It looks like a pretty dreadful affair all the way ’round to me; here’s Mrs. Lydig Hoyt says that skirts gotta come down because the girls are wearing them to the ankles in Paris; but here’s little Betty Compson, the movie princess, says they are not to come down—not even to the ankles.
“It’s the movie girls and not Parisian professional models nor New York society women who make the fashions for America,” says Betty. Which, when you come to think about it, is a terrible slam for Mrs. Hoyt—an intimation that she is not considered a regular movie queen, in spite of the fact that she shook the pink teas of the Four Hundred for a part in Norma Talmadge’s company, and is now about to burst into the world of art with a company of her own.
The truth is, New York society women have apparently gone dippy over getting into the movies.
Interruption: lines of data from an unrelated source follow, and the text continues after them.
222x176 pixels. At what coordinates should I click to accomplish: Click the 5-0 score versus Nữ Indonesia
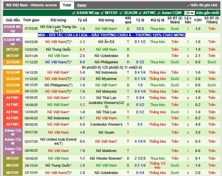click(82, 72)
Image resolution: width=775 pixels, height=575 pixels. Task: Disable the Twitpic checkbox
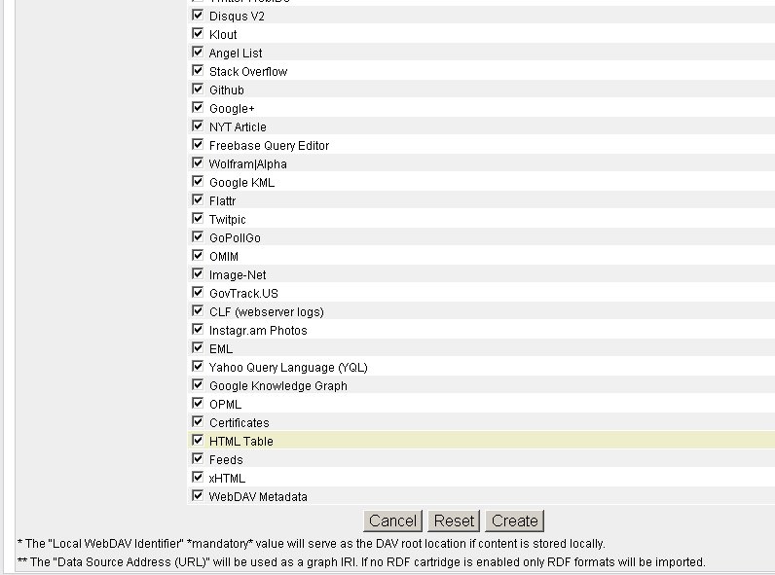coord(198,219)
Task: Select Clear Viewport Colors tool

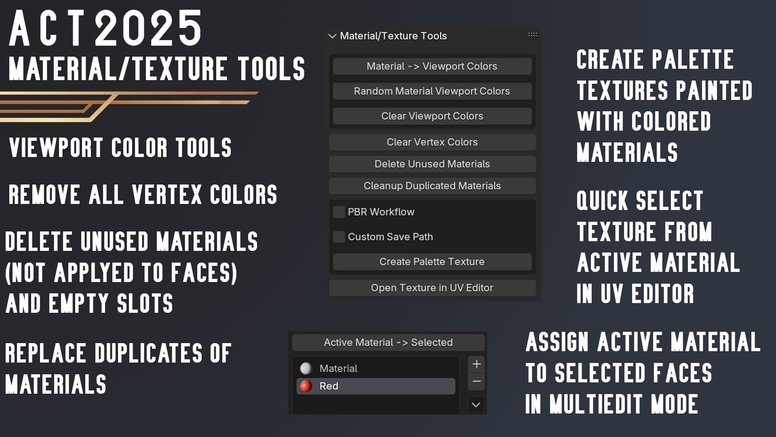Action: (432, 116)
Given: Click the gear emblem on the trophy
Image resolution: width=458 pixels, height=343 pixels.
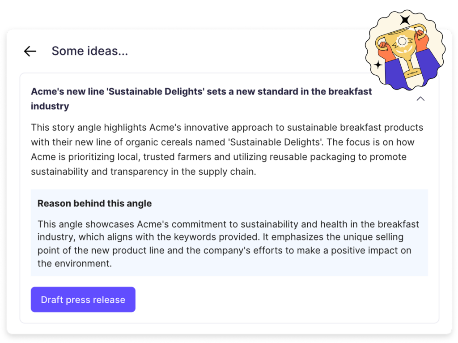Looking at the screenshot, I should point(402,42).
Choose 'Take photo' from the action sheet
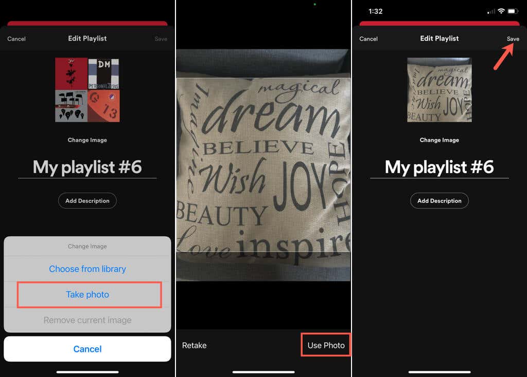The width and height of the screenshot is (527, 377). 87,294
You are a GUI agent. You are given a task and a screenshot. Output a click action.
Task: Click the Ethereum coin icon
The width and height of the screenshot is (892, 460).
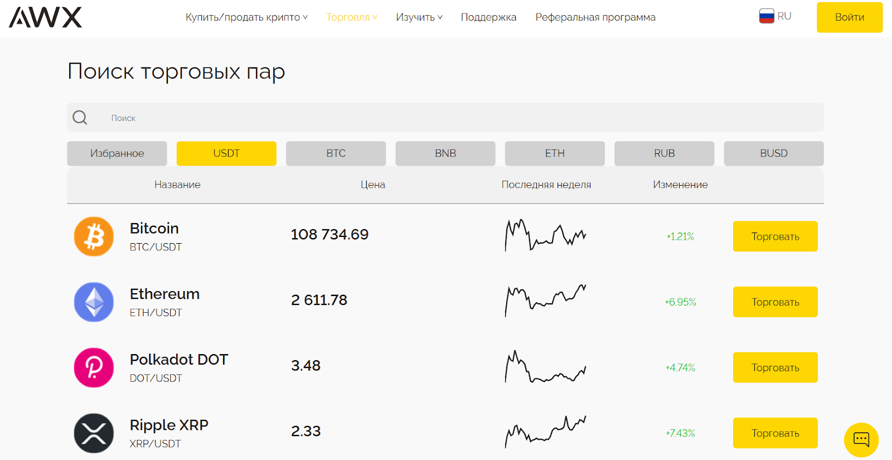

The other day I was out at the Griffith studio at Marmaroneck watching a starving mob in rags crying for bread in the streets of ancient Paris. Among the actors there was one who stood out. She was a shriveled old woman with thin hands and haggard eyes. Her clothes were torn half off, showing her shrunken breasts and bony shoulders. When “D. W.” gave the signal for the action to begin, she fairly made you feel the agony of her hunger.
When there came, at last, an interval in the work, she beckoned to a maid who stood near the set. “Go out to the yacht and get me my cigarette case,” she said.